Incorrect topological parsing with memory-layer referencing. #2061

xinghai-sun · 2017-05-08T13:53:40Z

It seems that PaddlePaddle V2 APIs only consider the explicit layer connection (by "input" argument) when parsing the network topology, neglect of the fact that the memory-layer referencing (by "name" argument of paddle.layer.memory) should also be considered as an implicitly connection. As a result, such a layer with its output only referenced by a memory layer and not explicitly connected to any final cost/output layer, will not be created at all during backward traversing the topological graph.

Here is a simple example:

import paddle.v2 as paddle

def main():
    hidden_size = 128
    dict_size = 30000
    paddle.init(use_gpu=False, trainer_count=1)

    words = paddle.layer.data(
        name="words",
        type=paddle.data_type.integer_value_sequence(dict_size))
    next_words = paddle.layer.data(
        name='next_words',
        type=paddle.data_type.integer_value_sequence(dict_size))

    def recurrent_step(embedding):
        last_memory = paddle.layer.memory(name="memory", size=hidden_size)
        memory_update = paddle.layer.fc(
            name="memory", input=[last_memory, embedding], size=hidden_size)
        predict = paddle.layer.fc(
            input=[embedding, last_memory],
            size=dict_size,
            act=paddle.activation.Softmax())
        return predict

    predict_seq = paddle.layer.recurrent_group(
        step=recurrent_step,
        input=[paddle.layer.embedding(input=words, size=hidden_size)])
    cost = paddle.layer.classification_cost(
        input=predict_seq, label=next_words)

    parameters = paddle.parameters.create(cost)
    optimizer = paddle.optimizer.Adam(learning_rate=5e-5)
    trainer = paddle.trainer.SGD(
        cost=cost, parameters=parameters, update_equation=optimizer)
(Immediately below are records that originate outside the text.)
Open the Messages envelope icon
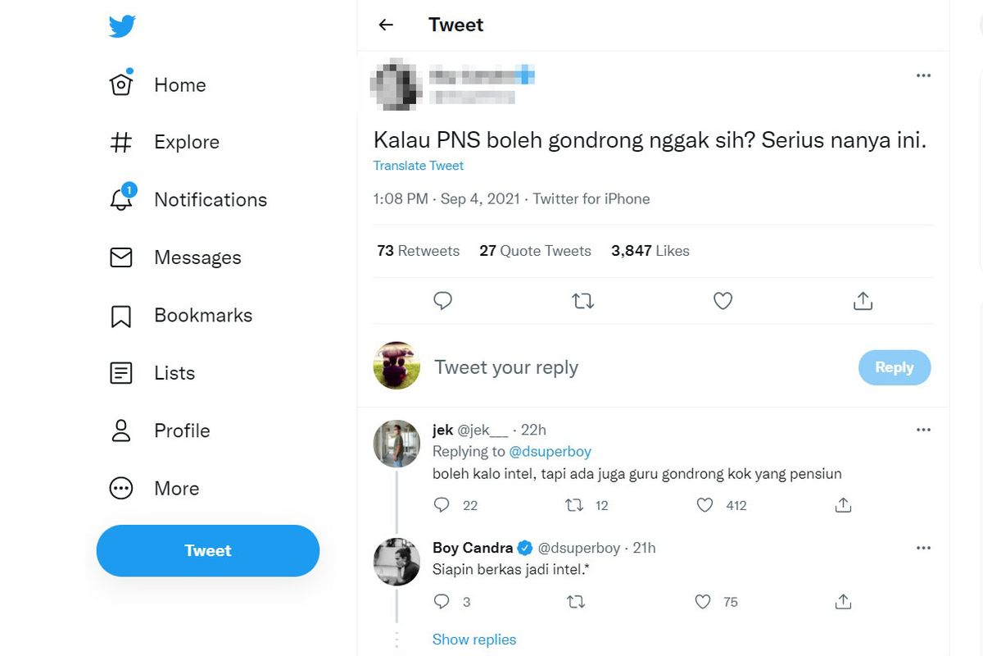Screen dimensions: 983x656 pyautogui.click(x=120, y=257)
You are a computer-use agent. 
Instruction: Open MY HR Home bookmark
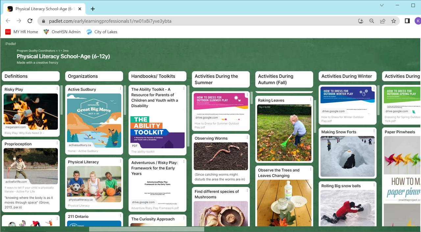tap(22, 32)
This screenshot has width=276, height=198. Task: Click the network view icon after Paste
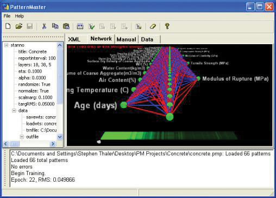(80, 27)
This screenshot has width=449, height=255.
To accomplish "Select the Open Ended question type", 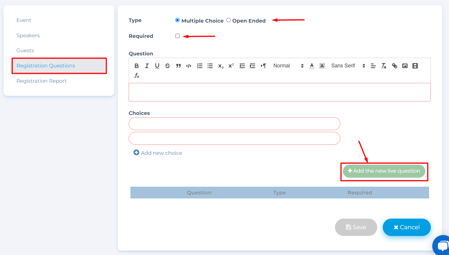I will click(x=228, y=20).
if __name__ == '__main__':
    main()

With error:

Traceback (most recent call last):
  File "bug.py", line 39, in <module>
    main()
  File "bug.py", line 32, in main
    parameters = paddle.parameters.create(cost)
  File "/usr/local/lib/python2.7/site-packages/paddle/v2/parameters.py", line 19, in create
    topology = Topology(layers)
  File "/usr/local/lib/python2.7/site-packages/paddle/v2/topology.py", line 69, in __init__
    layers, extra_layers=extra_layers)
  File "/usr/local/lib/python2.7/site-packages/paddle/v2/layer.py", line 96, in parse_network
    return __parse__(__real_func__)
  File "/usr/local/lib/python2.7/site-packages/paddle/trainer_config_helpers/config_parser_utils.py", line 32, in parse_network_config
    config = config_parser.parse_config(network_conf, config_arg_str)
  File "/usr/local/lib/python2.7/site-packages/paddle/trainer/config_parser.py", line 3597, in parse_config
    trainer_config()
  File "/usr/local/lib/python2.7/site-packages/paddle/v2/layer.py", line 89, in __real_func__
    real_output = [each.to_proto(context=context) for each in output_layers]
  File "/usr/local/lib/python2.7/site-packages/paddle/v2/config_base.py", line 109, in to_proto
    context=context)
  File "/usr/local/lib/python2.7/site-packages/paddle/v2/config_base.py", line 116, in to_proto
    ret_val = self.to_proto_impl(**kwargs)
  File "/usr/local/lib/python2.7/site-packages/paddle/v2/layer.py", line 398, in to_proto_impl
    RecurrentLayerGroupEnd(name=self.__recurrent_name__)
  File "/usr/local/lib/python2.7/site-packages/paddle/trainer/config_parser.py", line 419, in RecurrentLayerGroupEnd
    layer = g_layer_map[pair.layer_name]
KeyError: u'memory@__recurrent_group_0__'

I think it is due to that the memory_update layer is not created at all, and then PaddlePaddle cannot find any layer matching the name "memory" in the created last_memory layer. The reason might be that the memory_update layer is not explicitly connected to the cost layer, misleading PaddlePaddle to ignore it when creating layers.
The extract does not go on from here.